EXERCISE: Return all lines of the data in which the string "Select" occurs.

(Stored records)
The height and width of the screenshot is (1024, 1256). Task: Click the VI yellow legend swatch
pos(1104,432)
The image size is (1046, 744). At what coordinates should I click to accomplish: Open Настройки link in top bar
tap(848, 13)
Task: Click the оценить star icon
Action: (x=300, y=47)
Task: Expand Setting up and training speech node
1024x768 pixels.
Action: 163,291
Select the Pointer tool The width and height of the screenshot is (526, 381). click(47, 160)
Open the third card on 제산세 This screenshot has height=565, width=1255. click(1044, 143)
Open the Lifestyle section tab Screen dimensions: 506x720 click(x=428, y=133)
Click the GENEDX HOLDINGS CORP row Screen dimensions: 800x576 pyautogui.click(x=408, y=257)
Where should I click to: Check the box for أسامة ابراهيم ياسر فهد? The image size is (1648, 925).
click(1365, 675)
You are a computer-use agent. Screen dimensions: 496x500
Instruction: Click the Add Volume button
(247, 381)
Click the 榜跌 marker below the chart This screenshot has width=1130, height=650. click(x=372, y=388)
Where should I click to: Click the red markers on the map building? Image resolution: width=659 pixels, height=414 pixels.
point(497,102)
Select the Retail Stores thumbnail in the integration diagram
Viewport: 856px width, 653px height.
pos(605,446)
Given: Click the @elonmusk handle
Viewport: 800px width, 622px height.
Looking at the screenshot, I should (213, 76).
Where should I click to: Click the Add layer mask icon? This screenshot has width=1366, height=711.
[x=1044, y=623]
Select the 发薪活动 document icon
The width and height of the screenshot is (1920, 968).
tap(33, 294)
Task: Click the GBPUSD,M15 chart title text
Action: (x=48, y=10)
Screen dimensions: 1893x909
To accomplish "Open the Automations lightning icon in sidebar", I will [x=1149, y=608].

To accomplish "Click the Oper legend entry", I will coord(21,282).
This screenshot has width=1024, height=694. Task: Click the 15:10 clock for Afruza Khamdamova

COMPLETED TASK:
Select the Pointer tool The width and height of the screenshot is (526, 381). click(47, 160)
Select the Retail Stores thumbnail in the integration diagram
Select the 发薪活动 document icon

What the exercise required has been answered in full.